[Remote] Senior AI Software Engineer, Agent Systems
Note: The job is a remote job and is open to candidates in USA. Scale Army Careers is seeking a Senior AI Software Engineer specializing in Agent Systems. The role involves designing self-running agent loops and multi-agent swarms, ensuring systems operate autonomously while maintaining verification and oversight. The engineer will be responsible for building and shipping robust agent platforms that perform real work in production environments.
Responsibilities
- Design self-running loops. Define the trigger, scope, action, budget, stop condition, and reporting so an agent runs unattended, stays inside cost and iteration limits, and knows when it is done versus when to escalate
- Build multi-agent swarms. Orchestrator plus specialized agents with clear file and task ownership, shared state or a shared mailbox, quality gates between stages, and handoffs that do not step on each other
- Make verification first-class. Build the part of the system that can say no: the checks, evals, and reviewer agents that catch confident mistakes before they merge. A loop is only as trustworthy as its ability to check its own work
- Own agent state and memory.

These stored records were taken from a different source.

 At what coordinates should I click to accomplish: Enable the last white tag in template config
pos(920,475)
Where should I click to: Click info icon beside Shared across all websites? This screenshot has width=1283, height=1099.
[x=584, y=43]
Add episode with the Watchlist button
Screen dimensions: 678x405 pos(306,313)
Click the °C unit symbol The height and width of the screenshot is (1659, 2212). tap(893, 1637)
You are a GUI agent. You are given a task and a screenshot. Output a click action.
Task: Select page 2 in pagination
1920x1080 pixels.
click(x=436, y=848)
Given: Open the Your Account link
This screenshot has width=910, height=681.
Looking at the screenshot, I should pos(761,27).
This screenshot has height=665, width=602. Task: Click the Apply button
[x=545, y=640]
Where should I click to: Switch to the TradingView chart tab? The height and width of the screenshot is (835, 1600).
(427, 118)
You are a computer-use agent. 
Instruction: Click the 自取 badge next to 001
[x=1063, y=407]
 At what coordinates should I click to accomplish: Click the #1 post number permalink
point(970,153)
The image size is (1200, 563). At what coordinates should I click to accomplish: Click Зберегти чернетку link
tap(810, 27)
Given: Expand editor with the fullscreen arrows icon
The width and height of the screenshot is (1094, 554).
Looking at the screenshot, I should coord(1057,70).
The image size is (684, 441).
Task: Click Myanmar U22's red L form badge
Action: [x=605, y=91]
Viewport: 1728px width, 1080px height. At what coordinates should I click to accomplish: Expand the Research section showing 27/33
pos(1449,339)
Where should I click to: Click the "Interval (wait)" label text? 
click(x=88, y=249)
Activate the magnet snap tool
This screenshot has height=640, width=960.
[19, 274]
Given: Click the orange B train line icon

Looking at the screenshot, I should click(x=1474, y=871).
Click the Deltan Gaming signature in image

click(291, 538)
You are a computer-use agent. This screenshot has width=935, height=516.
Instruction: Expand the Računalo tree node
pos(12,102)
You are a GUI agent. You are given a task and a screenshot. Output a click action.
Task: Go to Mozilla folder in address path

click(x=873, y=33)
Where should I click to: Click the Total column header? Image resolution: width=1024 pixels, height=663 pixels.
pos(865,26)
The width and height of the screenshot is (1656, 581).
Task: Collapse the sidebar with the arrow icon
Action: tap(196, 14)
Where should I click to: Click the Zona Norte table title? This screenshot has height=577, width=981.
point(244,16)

Persistent on-disk state and per-turn context assembly so long-running tasks survive restarts and the system does not forget what the repo already knows
- Ship the platform around the agents. APIs, services, queues, and integrations in TypeScript and Node, deployed to AWS, with real tests, tracing, and observability for long multi-iteration runs
- Keep humans in the loop where it counts. Plan approval and pull request review, and active management of comprehension debt so the team understands what the swarm ships, not just that it shipped
Skills
- Strong engineering fundamentals. 5+ years writing production software that other engineers depend on. (Adjustable; we care more about what you have shipped than the number.)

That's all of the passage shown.